*** DATA TO EXAMINE ***

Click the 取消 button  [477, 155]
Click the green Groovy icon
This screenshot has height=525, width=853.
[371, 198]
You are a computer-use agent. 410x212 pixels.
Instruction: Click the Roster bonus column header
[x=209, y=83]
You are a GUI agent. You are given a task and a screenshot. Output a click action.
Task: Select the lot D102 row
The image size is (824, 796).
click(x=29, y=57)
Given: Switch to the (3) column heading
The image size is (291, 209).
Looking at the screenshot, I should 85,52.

***
*** DATA TO EXAMINE ***

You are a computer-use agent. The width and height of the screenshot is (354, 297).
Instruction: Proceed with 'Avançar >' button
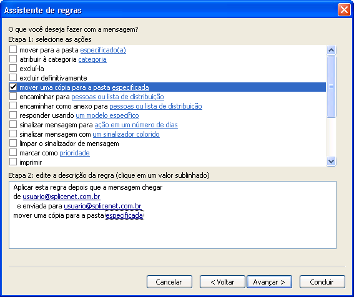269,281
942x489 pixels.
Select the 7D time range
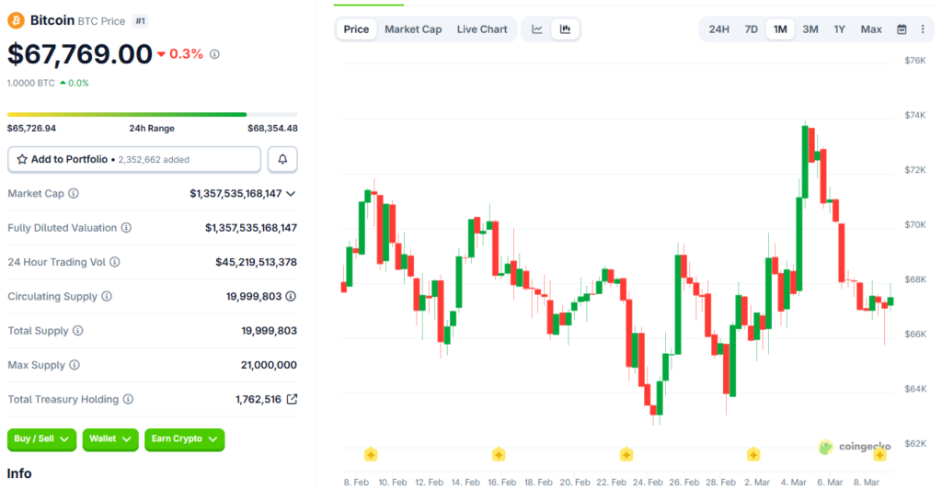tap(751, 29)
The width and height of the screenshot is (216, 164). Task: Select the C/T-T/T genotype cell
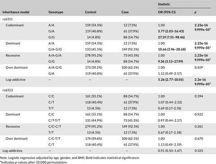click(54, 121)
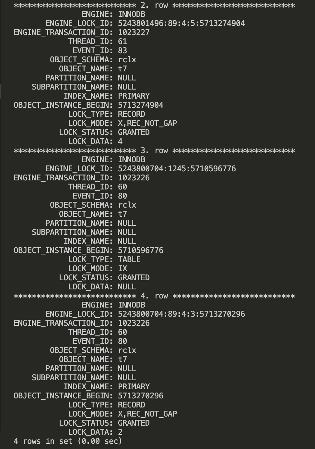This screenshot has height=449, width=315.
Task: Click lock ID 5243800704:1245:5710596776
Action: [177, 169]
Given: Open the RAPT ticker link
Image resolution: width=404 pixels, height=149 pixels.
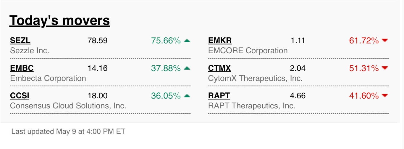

***
*** DATA TO EXAMINE ***

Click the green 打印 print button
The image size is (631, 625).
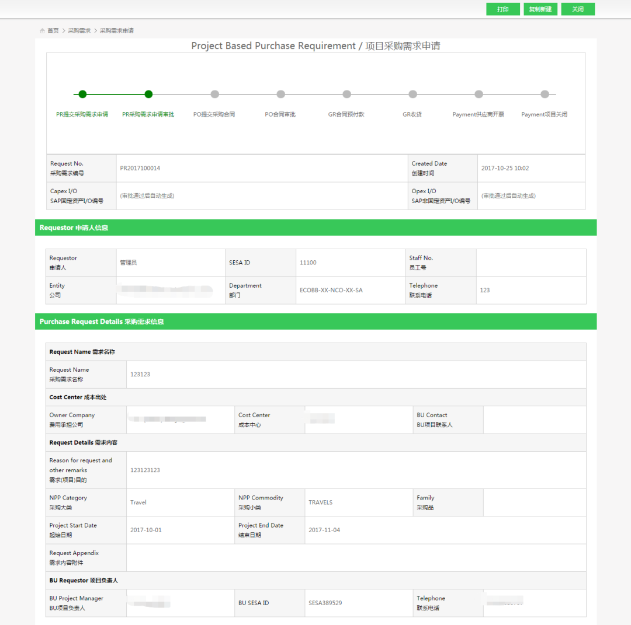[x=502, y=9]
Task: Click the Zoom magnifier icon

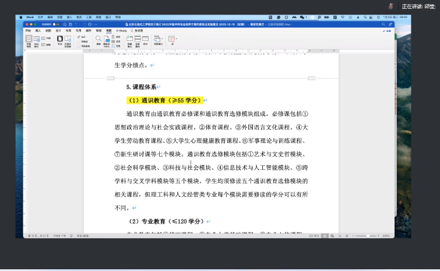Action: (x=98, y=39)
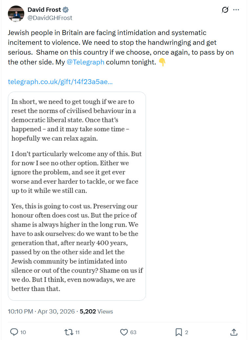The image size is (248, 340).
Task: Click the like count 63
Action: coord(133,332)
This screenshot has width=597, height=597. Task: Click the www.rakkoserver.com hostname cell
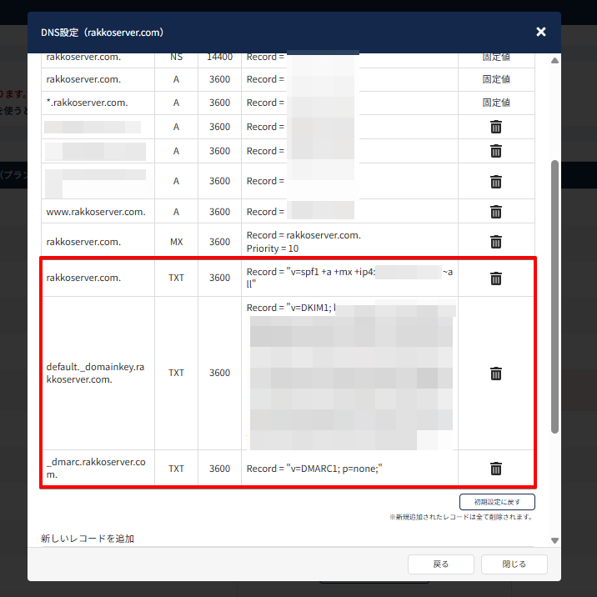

***

### ASSIGNED TASK
Search the entries for the string "green" and return each line where it turns up.

### WRITTEN SOLUTION
Click the green Groovy icon
Click the green 打印 print button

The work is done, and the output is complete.